Edward tugged widly at it. "Please! Let me out, please!"
He let go of the knob with one hand so he could pound on the door. That proved to be a mistake as his knees buckled and he fell back to the floor. Then, a new horror made itself known.
A grand piano was on the other side of the room, its closed lid covered with a colorful fringed shawl decorated with embroidered roses. Over the shawl, the top of the piano was crowded with framed photographs, stuffed birds and animals in glass cases, and a heavy glass vase of red roses. The keys were covered, but now the cover slid slowly back and the piano began to play, the keys depressing as if touched by invisible fingers. Edward recongnized the tune instantly.
Chopin.
The Death March.
Pray for the dead and the dead will pray for you.

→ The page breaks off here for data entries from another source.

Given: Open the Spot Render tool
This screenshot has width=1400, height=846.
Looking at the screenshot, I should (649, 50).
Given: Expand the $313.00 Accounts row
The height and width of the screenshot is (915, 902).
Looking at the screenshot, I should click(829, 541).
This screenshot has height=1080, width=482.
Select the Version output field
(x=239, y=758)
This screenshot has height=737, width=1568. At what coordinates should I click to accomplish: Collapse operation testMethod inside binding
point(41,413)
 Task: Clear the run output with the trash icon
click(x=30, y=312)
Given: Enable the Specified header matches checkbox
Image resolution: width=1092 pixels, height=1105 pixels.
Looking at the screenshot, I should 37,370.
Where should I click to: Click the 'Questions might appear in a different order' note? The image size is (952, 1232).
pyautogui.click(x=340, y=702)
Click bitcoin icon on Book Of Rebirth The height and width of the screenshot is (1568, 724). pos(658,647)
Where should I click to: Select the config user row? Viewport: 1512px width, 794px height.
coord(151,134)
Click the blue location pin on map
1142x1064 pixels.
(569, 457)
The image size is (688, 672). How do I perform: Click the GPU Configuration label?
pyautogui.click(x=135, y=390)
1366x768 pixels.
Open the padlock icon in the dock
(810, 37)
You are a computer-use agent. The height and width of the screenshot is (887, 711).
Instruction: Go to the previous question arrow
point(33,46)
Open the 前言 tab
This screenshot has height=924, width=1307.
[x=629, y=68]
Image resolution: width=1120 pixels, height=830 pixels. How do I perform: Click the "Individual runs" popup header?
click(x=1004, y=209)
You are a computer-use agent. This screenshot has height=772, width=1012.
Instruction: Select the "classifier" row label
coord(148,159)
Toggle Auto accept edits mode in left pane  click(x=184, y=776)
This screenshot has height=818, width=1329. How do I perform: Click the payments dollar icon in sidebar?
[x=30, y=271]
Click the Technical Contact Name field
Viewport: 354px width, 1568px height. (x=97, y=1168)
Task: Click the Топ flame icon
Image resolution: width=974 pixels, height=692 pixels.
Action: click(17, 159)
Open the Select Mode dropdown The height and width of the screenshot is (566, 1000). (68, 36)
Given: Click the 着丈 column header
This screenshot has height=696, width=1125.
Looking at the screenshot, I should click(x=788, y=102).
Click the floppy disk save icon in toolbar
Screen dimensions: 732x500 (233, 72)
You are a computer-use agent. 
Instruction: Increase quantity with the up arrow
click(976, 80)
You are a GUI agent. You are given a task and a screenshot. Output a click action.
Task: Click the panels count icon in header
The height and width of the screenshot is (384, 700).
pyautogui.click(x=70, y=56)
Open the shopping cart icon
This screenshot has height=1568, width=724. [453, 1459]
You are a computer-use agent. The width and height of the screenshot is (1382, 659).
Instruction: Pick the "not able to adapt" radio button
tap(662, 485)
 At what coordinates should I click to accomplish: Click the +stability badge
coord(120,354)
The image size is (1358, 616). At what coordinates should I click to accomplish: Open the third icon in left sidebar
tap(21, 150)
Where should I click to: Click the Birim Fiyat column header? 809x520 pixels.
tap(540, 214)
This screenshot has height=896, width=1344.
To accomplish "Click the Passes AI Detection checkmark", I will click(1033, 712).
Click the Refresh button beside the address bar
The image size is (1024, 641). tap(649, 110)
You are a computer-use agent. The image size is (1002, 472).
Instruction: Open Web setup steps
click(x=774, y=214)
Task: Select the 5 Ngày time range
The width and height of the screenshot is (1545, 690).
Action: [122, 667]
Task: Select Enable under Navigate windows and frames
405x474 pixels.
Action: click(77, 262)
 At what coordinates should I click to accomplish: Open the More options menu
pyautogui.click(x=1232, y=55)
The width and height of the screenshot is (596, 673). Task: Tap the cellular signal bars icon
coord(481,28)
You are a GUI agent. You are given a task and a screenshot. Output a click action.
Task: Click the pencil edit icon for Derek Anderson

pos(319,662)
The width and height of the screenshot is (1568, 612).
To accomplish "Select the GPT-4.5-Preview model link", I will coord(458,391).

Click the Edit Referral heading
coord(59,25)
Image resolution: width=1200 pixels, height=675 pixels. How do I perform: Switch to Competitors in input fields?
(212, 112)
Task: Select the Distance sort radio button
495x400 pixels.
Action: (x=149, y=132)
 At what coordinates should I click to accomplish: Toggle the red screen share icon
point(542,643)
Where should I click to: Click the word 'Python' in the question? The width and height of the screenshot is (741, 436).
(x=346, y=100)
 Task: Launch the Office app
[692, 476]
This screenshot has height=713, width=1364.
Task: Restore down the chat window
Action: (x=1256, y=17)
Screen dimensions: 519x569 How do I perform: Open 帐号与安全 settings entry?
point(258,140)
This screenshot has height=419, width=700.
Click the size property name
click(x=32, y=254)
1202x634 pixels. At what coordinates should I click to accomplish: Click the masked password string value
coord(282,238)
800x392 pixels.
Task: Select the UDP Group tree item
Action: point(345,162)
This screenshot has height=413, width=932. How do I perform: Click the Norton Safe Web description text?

The playing was soft at first, then louder and louder, and then the piano began to move in his direction. The vase of flowers fell off first, the glass shattering with a tremendous crash.
The photographs toppled over next, and finally the glass cases of stuffed creatures. They screeched with a terrible sound as the wheels of the piano crushed them. The Death March repeated the same motif faster and faster, the sound punctuated by smashing glass and breaking wood as the piano plowed into the delicate tables that made the parlor an obstacle course.
"No." Edward breathed in disbelief, unable to believe his eyes. "No! This can't be happening!"
The words barely left his lips before the sofa also began to move. First one end swung around until the entire piece of furniture faced him, then it pushed ponderously forward, rucking up the faded woolen carpet.
"No! NO! NO! Edward closed his eyes again and screamed. "Please, stop it! STOP!"
It was a toss-up as to wether the piano or the sofa would get to him first. The figures in the photographs were still shouting at the top of their voices, "MURDERER!!"
Edward was openly crying, fat tears leaked under his hands and rolled down his cheeks along with the sweat and dripped like a waterfall off his chin. "STOP IT, PLEASE! I didn't want to kill them! I - don't want to hurt anyone!"
"I - I'm...sorry!"
The cacophony stopped.
A key rattled in the lock and the door opened, letting in a welcome gust of cool air. A soft voice asked, "What's all this noise about? I came as quickly as I could."
Edward opened his eyes. The parlor was as it had been when he first entered. All the furniture was in place, nothing was broken and the bridal couple stared blandly out of the portrait frame.
This was all too much for Edward, and he passed out.